REQUIREMENT
Display each line of the data below that contains the word "under". Uppercase and lowercase letters count as different.

════════════════════

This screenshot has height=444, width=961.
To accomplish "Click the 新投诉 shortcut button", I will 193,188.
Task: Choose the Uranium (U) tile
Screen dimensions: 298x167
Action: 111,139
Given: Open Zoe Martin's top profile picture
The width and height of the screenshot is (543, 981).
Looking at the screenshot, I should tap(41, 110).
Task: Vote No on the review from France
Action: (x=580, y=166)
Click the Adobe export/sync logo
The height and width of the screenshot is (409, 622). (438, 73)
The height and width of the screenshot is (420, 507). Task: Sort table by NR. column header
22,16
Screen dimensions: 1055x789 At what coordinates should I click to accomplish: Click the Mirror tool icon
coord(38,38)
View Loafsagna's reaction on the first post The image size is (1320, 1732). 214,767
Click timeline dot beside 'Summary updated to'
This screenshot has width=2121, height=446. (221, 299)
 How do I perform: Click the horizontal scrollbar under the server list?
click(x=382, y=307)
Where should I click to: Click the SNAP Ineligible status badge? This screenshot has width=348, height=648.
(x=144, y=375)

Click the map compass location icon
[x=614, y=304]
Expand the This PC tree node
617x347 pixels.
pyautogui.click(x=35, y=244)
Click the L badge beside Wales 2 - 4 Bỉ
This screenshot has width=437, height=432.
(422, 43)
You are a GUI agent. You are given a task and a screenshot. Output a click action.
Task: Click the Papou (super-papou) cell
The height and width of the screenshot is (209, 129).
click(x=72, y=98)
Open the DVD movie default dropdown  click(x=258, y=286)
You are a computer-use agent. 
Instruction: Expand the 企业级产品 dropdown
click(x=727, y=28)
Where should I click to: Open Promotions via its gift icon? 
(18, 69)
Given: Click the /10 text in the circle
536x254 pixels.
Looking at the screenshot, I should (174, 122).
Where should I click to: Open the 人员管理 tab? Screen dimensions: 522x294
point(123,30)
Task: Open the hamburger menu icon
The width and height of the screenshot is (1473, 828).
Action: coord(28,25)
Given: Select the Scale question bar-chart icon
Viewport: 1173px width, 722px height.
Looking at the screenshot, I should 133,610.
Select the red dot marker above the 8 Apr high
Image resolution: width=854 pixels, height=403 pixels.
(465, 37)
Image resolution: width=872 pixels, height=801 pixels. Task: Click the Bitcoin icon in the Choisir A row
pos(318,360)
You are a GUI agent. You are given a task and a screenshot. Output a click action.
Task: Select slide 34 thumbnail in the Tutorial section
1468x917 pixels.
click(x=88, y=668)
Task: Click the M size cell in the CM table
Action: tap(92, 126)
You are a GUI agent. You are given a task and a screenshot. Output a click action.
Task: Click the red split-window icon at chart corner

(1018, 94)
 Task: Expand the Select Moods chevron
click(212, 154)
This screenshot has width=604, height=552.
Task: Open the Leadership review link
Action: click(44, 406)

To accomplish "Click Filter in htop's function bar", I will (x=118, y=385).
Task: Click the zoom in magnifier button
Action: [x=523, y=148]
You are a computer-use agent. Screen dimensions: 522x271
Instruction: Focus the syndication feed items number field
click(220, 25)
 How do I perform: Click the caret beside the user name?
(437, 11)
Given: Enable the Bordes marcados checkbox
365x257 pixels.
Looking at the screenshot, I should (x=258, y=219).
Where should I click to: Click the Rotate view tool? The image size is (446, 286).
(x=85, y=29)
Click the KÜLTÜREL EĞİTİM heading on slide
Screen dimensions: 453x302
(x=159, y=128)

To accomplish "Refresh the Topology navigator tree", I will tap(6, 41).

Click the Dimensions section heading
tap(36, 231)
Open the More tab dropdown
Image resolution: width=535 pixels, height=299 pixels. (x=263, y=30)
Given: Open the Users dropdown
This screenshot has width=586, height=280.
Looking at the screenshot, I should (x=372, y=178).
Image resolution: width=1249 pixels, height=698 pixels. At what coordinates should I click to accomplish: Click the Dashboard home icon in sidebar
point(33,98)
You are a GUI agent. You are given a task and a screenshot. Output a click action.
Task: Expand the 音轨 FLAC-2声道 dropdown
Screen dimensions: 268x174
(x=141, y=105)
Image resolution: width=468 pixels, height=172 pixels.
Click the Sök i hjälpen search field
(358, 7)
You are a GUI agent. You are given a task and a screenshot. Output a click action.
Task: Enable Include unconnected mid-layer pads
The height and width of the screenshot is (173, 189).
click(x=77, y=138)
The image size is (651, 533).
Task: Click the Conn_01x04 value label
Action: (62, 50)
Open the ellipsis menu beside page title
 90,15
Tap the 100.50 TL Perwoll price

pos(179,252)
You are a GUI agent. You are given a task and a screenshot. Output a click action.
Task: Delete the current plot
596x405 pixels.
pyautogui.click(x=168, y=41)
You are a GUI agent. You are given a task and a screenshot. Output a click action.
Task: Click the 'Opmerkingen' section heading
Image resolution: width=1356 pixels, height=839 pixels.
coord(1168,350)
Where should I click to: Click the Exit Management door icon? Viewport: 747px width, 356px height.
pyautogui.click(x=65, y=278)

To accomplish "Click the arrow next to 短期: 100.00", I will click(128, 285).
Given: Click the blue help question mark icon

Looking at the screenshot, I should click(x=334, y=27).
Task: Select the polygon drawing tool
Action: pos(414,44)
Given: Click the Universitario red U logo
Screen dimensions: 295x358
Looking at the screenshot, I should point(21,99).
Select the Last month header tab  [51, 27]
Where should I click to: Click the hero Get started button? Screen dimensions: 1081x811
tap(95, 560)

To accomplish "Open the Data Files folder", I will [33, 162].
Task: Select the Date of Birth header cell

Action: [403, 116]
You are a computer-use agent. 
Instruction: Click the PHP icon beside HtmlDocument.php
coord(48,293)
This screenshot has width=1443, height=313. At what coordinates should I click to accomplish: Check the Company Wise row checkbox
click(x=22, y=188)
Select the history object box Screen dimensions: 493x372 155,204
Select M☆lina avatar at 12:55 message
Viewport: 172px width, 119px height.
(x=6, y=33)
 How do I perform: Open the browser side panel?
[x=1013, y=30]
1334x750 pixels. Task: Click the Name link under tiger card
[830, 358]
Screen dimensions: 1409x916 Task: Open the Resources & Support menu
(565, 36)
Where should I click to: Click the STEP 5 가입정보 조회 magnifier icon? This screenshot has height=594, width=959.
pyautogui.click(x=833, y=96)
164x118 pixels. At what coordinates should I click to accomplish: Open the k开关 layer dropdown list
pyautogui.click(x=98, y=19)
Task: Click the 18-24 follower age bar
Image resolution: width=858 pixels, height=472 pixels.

════════════════════

THE RESULT
 How do I perform: Click the horizontal scrollbar under the server list?
1334x750 pixels. Task: Click the Name link under tiger card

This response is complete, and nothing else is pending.